店の名前は「ツールボックス」。学生さんに修理した家電品や家具を安く販売しようと考えていました。古いものに興味はあったが、そんなにのめりこむほどの思いはなかった。
金も無い。じゃあどうする?そこでまず、新潟市内の粗大ゴミステーションは全てチェックした。ところが、粗大ゴミを拾うことは並大抵のことではなかった。
そこには縄張りと先人達の殺気がありました。ゴミにも所有権があるわけです。「俺のゴミに手を出すな!」と威嚇された。だったら、彼らが動く前に行動するしかないわけです。
当然午前5時ではなく、午前2時に起きる日々が始まりました。ところが世の中って面白いもので、ある日私にNPO法人みたいなチームができました。
それがなんと日本歯科大学の学生さんたちだったのです。目の前に大勢いた新潟大学の学生さんではなかったのです。

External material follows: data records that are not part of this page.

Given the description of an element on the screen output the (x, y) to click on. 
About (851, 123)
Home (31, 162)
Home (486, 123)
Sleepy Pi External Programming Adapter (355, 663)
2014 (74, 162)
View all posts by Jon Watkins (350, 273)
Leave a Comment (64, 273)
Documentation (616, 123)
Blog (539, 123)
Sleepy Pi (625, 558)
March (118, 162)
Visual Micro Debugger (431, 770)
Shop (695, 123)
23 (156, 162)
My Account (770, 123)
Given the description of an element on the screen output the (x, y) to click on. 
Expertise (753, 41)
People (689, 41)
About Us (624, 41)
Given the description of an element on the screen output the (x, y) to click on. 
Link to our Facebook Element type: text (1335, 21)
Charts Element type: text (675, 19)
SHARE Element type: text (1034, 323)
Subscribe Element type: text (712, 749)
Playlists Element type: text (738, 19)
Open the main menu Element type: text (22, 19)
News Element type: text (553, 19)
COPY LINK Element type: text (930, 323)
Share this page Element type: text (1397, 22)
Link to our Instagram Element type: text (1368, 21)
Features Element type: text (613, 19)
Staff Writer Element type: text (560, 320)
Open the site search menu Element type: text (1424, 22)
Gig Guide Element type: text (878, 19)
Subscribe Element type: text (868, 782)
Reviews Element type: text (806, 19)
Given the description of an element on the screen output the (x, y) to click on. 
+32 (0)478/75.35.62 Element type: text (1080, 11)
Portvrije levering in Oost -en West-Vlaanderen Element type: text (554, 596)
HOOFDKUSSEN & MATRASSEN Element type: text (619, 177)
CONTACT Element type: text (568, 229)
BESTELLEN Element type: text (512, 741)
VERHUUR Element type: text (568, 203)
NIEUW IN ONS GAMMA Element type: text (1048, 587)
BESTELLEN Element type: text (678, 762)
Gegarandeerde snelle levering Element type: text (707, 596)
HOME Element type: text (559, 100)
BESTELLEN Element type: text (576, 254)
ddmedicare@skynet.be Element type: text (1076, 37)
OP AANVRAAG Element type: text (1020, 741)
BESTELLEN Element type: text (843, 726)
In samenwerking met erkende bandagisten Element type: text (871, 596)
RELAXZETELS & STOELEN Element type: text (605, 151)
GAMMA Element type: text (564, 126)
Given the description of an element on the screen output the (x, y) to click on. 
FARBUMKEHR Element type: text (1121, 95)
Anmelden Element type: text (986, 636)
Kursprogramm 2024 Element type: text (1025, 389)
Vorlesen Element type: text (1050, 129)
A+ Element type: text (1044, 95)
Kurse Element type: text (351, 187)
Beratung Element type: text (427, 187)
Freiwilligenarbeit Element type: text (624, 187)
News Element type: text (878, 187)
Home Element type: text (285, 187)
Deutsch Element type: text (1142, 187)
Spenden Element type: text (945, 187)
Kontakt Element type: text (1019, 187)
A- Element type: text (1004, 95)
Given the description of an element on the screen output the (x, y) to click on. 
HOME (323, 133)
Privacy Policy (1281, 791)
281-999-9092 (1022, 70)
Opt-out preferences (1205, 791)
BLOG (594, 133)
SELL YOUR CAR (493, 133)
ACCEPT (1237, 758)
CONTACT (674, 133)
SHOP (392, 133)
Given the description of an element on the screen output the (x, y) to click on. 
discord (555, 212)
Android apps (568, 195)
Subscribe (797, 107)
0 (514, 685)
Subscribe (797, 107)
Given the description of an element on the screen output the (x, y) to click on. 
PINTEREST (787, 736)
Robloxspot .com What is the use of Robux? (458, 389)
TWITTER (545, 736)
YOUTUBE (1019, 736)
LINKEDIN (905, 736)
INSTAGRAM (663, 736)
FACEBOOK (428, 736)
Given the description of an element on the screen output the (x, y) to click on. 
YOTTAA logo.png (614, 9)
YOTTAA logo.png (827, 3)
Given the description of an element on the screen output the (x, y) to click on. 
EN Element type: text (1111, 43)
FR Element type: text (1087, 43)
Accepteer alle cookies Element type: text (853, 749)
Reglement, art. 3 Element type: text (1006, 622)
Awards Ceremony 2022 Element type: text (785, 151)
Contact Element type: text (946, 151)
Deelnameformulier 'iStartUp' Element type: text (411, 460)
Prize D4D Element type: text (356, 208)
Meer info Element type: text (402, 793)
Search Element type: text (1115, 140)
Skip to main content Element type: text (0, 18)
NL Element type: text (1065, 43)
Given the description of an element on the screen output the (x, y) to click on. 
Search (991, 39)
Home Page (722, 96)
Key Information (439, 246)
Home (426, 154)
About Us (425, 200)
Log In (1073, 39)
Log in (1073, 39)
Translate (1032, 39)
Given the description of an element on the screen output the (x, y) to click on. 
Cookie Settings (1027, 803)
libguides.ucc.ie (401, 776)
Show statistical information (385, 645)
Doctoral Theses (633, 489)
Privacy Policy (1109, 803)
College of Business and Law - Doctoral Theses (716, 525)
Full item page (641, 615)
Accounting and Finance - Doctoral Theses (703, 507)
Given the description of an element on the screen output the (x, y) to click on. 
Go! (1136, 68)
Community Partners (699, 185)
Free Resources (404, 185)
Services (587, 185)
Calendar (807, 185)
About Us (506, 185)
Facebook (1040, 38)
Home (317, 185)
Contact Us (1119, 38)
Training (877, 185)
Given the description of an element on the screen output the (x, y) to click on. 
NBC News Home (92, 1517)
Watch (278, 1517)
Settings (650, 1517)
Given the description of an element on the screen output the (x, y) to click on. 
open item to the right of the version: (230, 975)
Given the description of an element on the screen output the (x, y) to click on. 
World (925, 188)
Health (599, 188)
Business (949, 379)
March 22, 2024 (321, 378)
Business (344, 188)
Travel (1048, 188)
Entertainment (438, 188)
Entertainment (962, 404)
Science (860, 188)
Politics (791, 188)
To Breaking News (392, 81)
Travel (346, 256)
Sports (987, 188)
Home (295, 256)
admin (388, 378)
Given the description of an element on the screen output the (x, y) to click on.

この日本歯科大学の学生の中に、ちょっと風変わりな人間がいました。M君です。彼が私に提案してくる。「皆で軍服を着てシトロエンのバスで粗大ゴミを拾いましょうよ。」まずはカタチが大切だって言ってきた。
U.S.Air ForceみたいなM君と、どう見ても自衛隊の親父みたいな私なんだけど、彼が言うんです。「どうせやるならなんでも格好よくいきましょうよ!」
それは、彼らはセンスがいいわけです。なんてったって日本歯科大学の学生さんですから。でも、だいぶ変わった学生でもあった。どうせやるなら日本の古道具よりアメリカの古道具もいいかも。まだ誰も本格的にやっていないしね。こんなことがキッカケで、北は青森の三沢基地、南は岩国の米軍基地と、日本中の米軍基地を回りました。この間、約15~17年くらいだった。
このアメリカ軍の基地回りが、その後の私に大きな影響を及ぼします。
そこで出会った「人」「物」「事」を書いてみようと思います。